SCHRIFTLICHE AUFGABE 1 =
Gib aus der Liste unten die Zeilen von der Zeile mit „Tap the June“ bis zur Zeile mit „pos(909,126)“ (beide eingeschlossen) samt Anweisungen erneut wieder und skaliere dabei jede Koordinate in den Antworten mit dem Faktor 2,2, gerundet auf ganze Zahlen (halbe aufwärts). Lass die Bilder weg.

VORLIEGENDER TEXT =
━━━━━━━━━━━━━━━━
18./19.03.2015 - Messiergucken für die Wissenschaft

Eine komische Wetterlage, die Mitte März in den Bergen herrschte. Die Webcams zeigten oft stark eingetrübten Himmel, Dunst und maßen hohe Luftfeuchtewerte; zeitgleich war es in den niederen Lagen dagegen wesentlich trockener. Das Wochenende zog deswegen ungenutzt an uns vorbei, und pünktlich zur Wochenmitte wurde für die Alpenregion gutes, brauchbares Wetter prognostiziert. Suuuper.


Zum Glück konnte Norman auf seiner Arbeit was deichseln, sodass wir die Nacht von Mittwoch auf Donnerstag nutzen konnten. Zielregion war das Sudelfeld, was von München aus in einer guten Stunde erreichbar ist - wenn da nicht der extrem starke, dichte Feierabendverkehr gewesen wäre, der uns hartnäckig festhielt und nur widerwillig aus den Toren der Stadt entließ. Ein Hoch auf die Autobahn. Je tiefer wir dann in die Pampa des Mangfallgebirges hineinfuhren, desto einsamer wurden die Straßen, desto ruhiger wurde die Welt. Souverän schraubte sich unser Auto den Weg hinauf, vorbei an den Schneewänden, bis wir endlich, gegen 19:50 Uhr, am Platz angekommen waren.
━━━━━━━━━━━━━━━━
MATERIAL ZUR AUFGABE =
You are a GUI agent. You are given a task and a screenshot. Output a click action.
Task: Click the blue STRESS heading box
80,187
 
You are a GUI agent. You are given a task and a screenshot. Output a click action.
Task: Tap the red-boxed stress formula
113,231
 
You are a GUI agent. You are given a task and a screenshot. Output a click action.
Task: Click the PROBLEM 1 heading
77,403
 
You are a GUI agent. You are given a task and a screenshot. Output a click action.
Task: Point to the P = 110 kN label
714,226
━━━━━━━━━━━━━━━━
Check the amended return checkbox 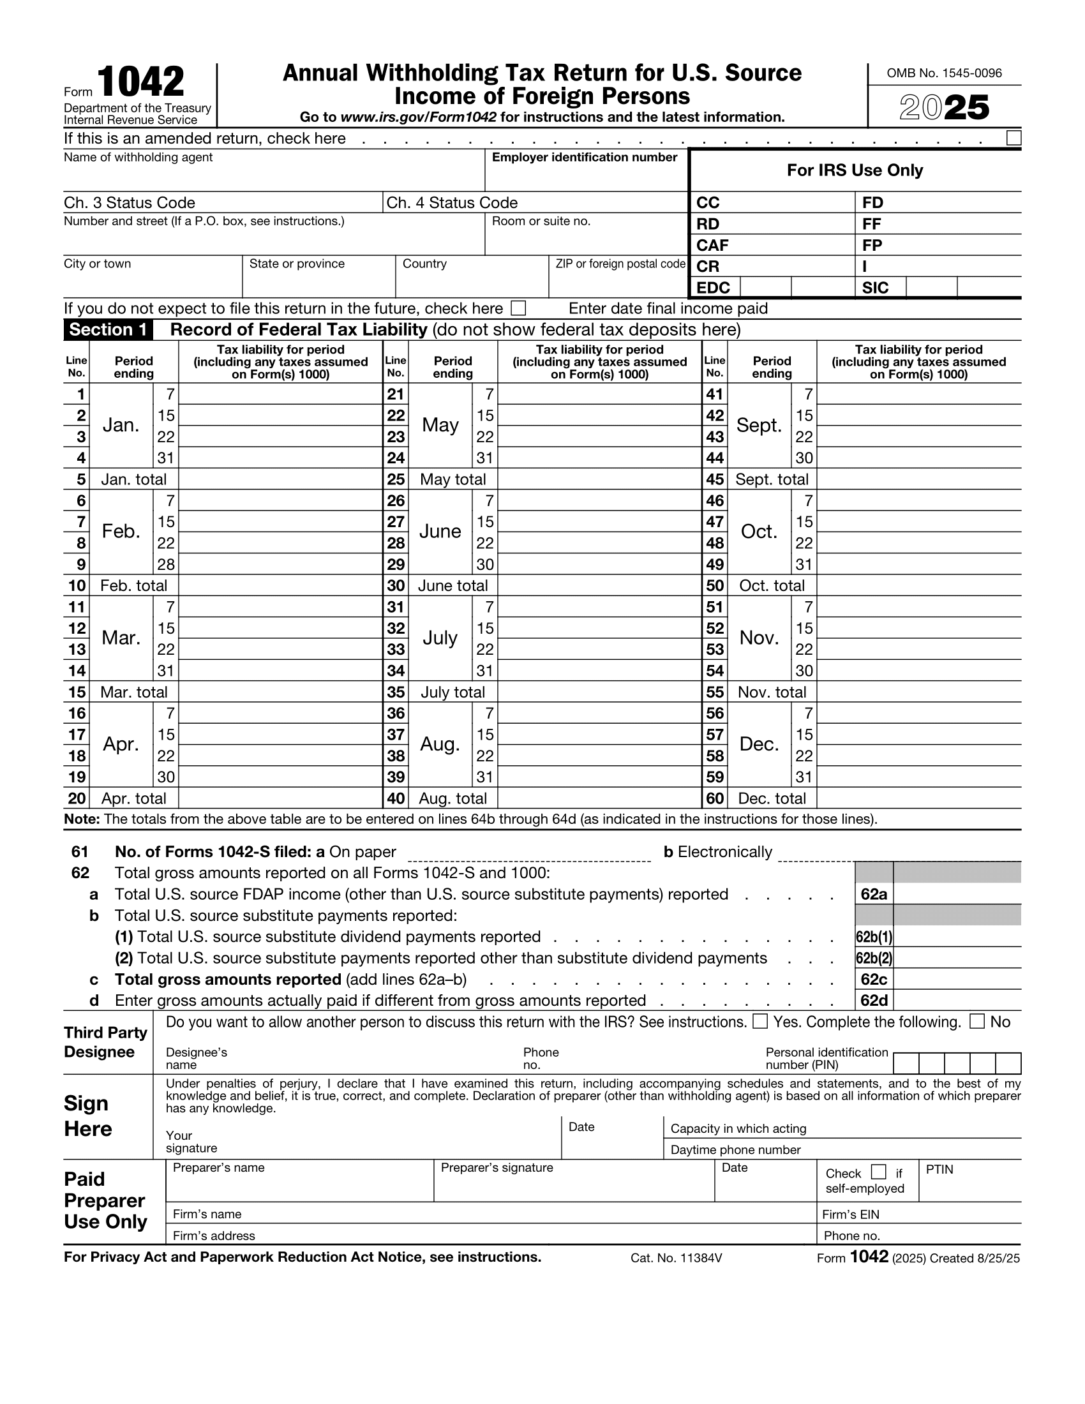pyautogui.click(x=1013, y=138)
━━━━━━━━━━━━━━━━
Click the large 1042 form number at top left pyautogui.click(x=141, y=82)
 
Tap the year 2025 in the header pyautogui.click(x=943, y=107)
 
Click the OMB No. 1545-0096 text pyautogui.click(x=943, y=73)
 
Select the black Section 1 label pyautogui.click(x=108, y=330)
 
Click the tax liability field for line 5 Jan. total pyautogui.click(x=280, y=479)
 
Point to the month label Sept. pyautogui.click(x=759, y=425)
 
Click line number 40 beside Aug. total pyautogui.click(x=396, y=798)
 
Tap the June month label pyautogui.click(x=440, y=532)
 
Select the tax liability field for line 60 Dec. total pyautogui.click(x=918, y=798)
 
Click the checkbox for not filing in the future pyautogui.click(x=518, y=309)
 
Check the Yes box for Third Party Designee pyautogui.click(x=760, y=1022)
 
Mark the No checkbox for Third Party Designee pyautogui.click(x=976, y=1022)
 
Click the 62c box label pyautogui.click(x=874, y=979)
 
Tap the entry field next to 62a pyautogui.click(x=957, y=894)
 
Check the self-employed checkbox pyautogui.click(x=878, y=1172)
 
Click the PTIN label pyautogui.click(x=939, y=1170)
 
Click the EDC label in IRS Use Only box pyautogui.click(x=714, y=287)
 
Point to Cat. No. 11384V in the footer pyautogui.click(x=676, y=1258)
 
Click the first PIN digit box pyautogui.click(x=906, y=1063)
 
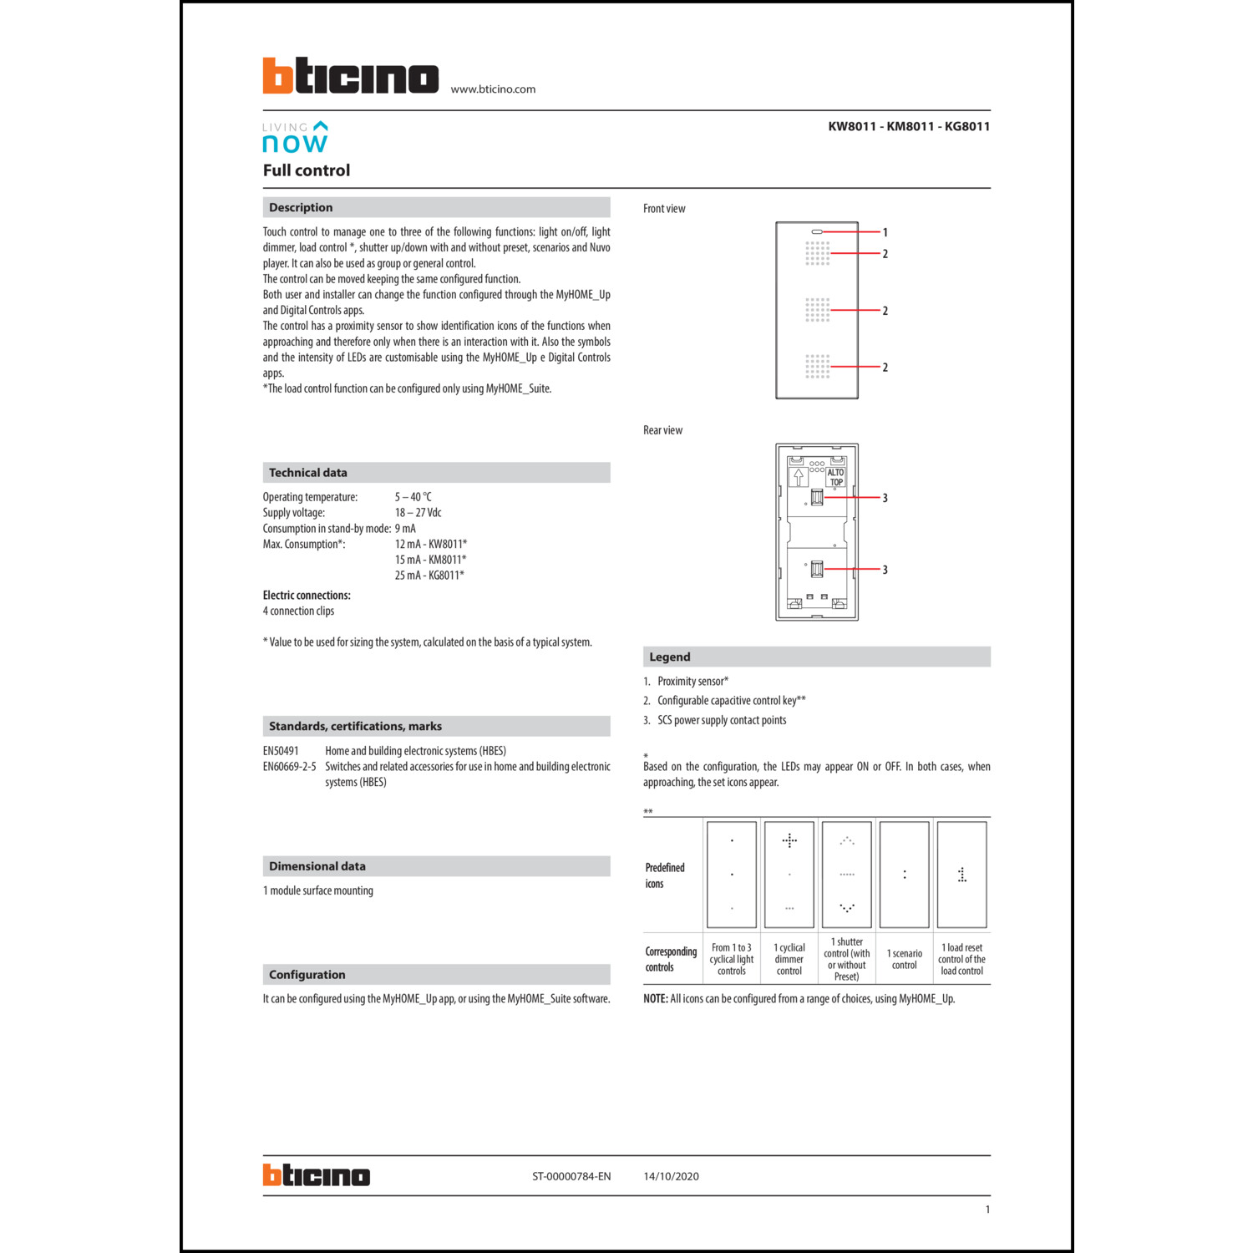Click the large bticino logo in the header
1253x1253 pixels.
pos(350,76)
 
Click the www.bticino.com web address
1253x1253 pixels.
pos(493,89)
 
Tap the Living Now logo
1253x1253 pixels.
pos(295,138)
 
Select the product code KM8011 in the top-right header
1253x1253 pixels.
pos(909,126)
━━━━━━━━━━━━━━━━
SCHRIFTLICHE AUFGABE 2 =
Gib im Bericht zur Beobachtungsnacht den Abschnitt von „Eine komische Wetterlage, die“ bis „Wetter prognostiziert. Suuuper.“ erneut wieder und ändere ihn dabei so ab, dass „Kameras“ anstelle von „Webcams“ steht.

AUSGABE 1 =
Tap the June month label pyautogui.click(x=968, y=1170)
 
Select the tax liability field for line 60 Dec. total pyautogui.click(x=2020, y=1756)
 
Click the checkbox for not filing in the future pyautogui.click(x=1140, y=680)
 
Check the Yes box for Third Party Designee pyautogui.click(x=1672, y=2248)
 
Mark the No checkbox for Third Party Designee pyautogui.click(x=2147, y=2248)
 
Click the 62c box label pyautogui.click(x=1923, y=2154)
 
Tap the entry field next to 62a pyautogui.click(x=2105, y=1967)
 
Check the self-employed checkbox pyautogui.click(x=1932, y=2578)
 
Click the PTIN label pyautogui.click(x=2066, y=2574)
 
Click the EDC label in IRS Use Only box pyautogui.click(x=1571, y=631)
 
Point to Cat. No. 11384V in the footer pyautogui.click(x=1487, y=2768)
 
Click the first PIN digit box pyautogui.click(x=1993, y=2339)
 
Click the large bticino logo in the header
1253x1253 pixels.
pos(770,167)
 
Click the www.bticino.com web address
1253x1253 pixels.
pos(1085,196)
 
Tap the Living Now logo
1253x1253 pixels.
pos(649,304)
 
Select the product code KM8011 in the top-right header
1253x1253 pixels.
pos(2000,277)

AUSGABE 2 =
Eine komische Wetterlage, die Mitte März in den Bergen herrschte. Die Kameras zeigten oft stark eingetrübten Himmel, Dunst und maßen hohe Luftfeuchtewerte; zeitgleich war es in den niederen Lagen dagegen wesentlich trockener. Das Wochenende zog deswegen ungenutzt an uns vorbei, und pünktlich zur Wochenmitte wurde für die Alpenregion gutes, brauchbares Wetter prognostiziert. Suuuper.